We built models with all the potential combinations of predictors, and calculated the corrected Akaike’s Information Criterion (AICc) for each model. The model with the lowest AICc value was considered to be the “best model”61 (see Table S2). AICc can select excessively complex models, consequently we considered a complex model as a candidate model only when it had a lower AICc than the AICc of all its simpler nested models62. Moreover, we only considered models with AICc values lower than the null model. For each model, we calculated the AIC weight, which represents the support of the model, given the data and the set of candidate models. Finally, we determined the evidence ratios E = wi/wj to compare the relative support of the models63. We used the marginal and conditional R2 (R2M and R2C, respectively), as measures of the variation explained by each model64. Three islets (Basiluzzo, Bottaro and Lisca Bianca) had smaller sample size than larger islands. To confirm the robustness of our conclusions, we re-run the best-AICc models after removing these three islets.
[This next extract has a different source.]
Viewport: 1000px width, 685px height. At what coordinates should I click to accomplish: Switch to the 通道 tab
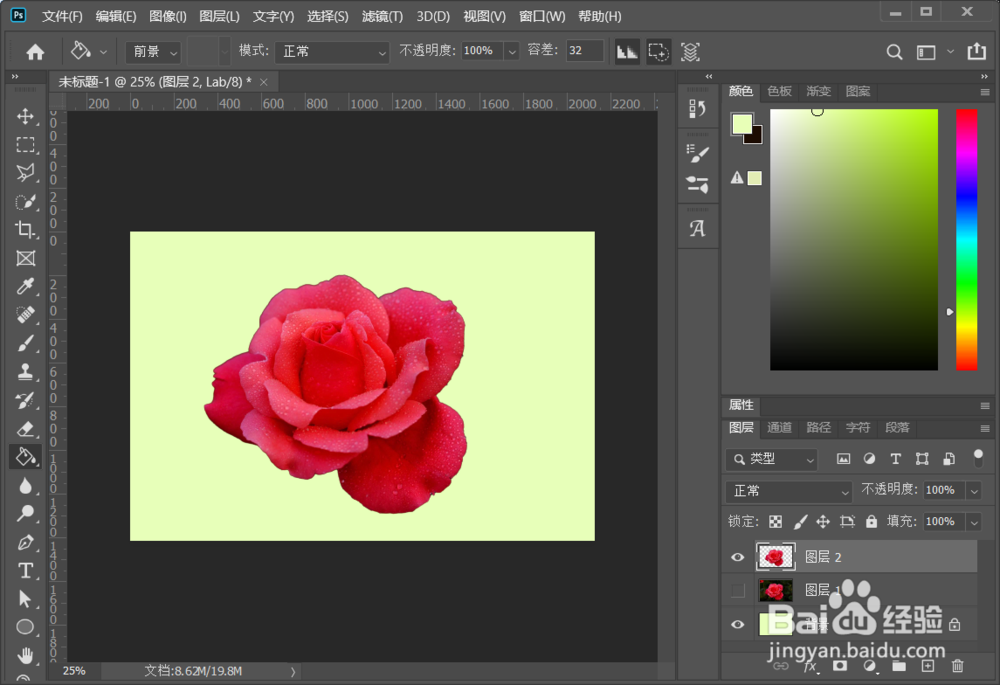(779, 427)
We used the lme4, lmerTest, car and MuMIn packages for ANOVA, LLMs and LMs65 and visreg package66 to produce conditional regression plots. All statistical analyses were performed in R 3.4.2 (R Core Team67, http://www.r-project.org).

### Ethics statement

Capture and manipulation of lizards, and all the experimental protocols were authorized by the Italian Ministry for the Environment (prot. 0,037,921.13–04-2021). Lizards were collected by noosing and immediately released in the site where they had been captured after measurements, as specified in the permits of the Ministry for the Environment. All methods were carried out in accordance with relevant guidelines and regulations.